Market Expansion Solutions for Germany


View from Gediminas castle to the new Vilnius

Economic Profile

The Lithuanian GDP is diversified. Trade and services constitute approximately 60 percent of it, the industrial sector just under 20 percent and primary agriculture and fisheries at about 3 percent. Lithuania was one of the fastest countries to recover from the global recession of 2008, with the economy returning to growth figures as early as 2009.


The GDP of Lithuania stood at 36.3 billion euros in 2014, with gross domestic product per capita of 12,093 euros. The inflation rate is steady 0.2 percent for the same period. Debt to GDP ratio is 39.7 percent, which, despite the government’s austerity measures, is rising.


Wages and salaries are quite low by European standards and bring about emigration of Lithuanian nationals to countries with higher wages. However, the government has increased the minimum wage in 2015 by 10 euros to 300. Despite this the current unemployment rate is high by European standards, at 10.7 percent.


Foreign trade is developing positively. However, because of the Ukraine crisis, it decreased for the first time in recent years in 2014 – exports fell by 0.6 percent, while imports rose by 1.2 percent. Russia, Lithuania’s chief oil provider, remains the most important trading partner of the country. Other important ones are the Baltic and Nordic countries, Poland and Germany. Main export commodities are food, furniture and wood, plastics, fertilizers and metal products. An important point to mention is Lithuania’s abandonment of the lita; it adopted the euro in January, 2015.


Lithuania is highly dependent on energy imports. The share of its own primary energy sources (biomass and wood waste) in energy production is approximately 20 percent. Due to this prices for electricity and heating heat (mainly fueled by gas) are high.

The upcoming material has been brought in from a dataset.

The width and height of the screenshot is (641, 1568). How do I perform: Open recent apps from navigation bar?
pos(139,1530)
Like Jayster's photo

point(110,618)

Lithuania wants to weaken the dependence on gas and electricity imports from Russia, which meet 75 percent of its demand, for political reasons and has therefore built up an alternative infrastructure for energy supply. An LNG terminal was commissioned in late 2014. Furthermore, the completion of power bridges to Sweden and Poland is expected by 2015/16.



Why invest in Lithuania?

  • Lithuania is termed as the gateway to the East in Europe because of its excellent infrastructure. It has one of the densest road networks in Europe, as well as one of the fastest and most reliable internet service.
  • Lithuania is ranked as 11th in the Ease of Doing Business ranking of 2015. This is primarily due to the robust internet based mechanism of the country and favourable legal conditions.
  • Lithuania has tax treaties with 50 of the biggest markets in the world, including the likes of USA, Russia and China. Thus affording a truly global reach to its businesses
  • The country also has one of the best-educated workforces in Europe. 90 percent of Lithuania’s population has secondary or higher education. In addition, the country is among 5 European nations with the highest percentage of people speaking a foreign language.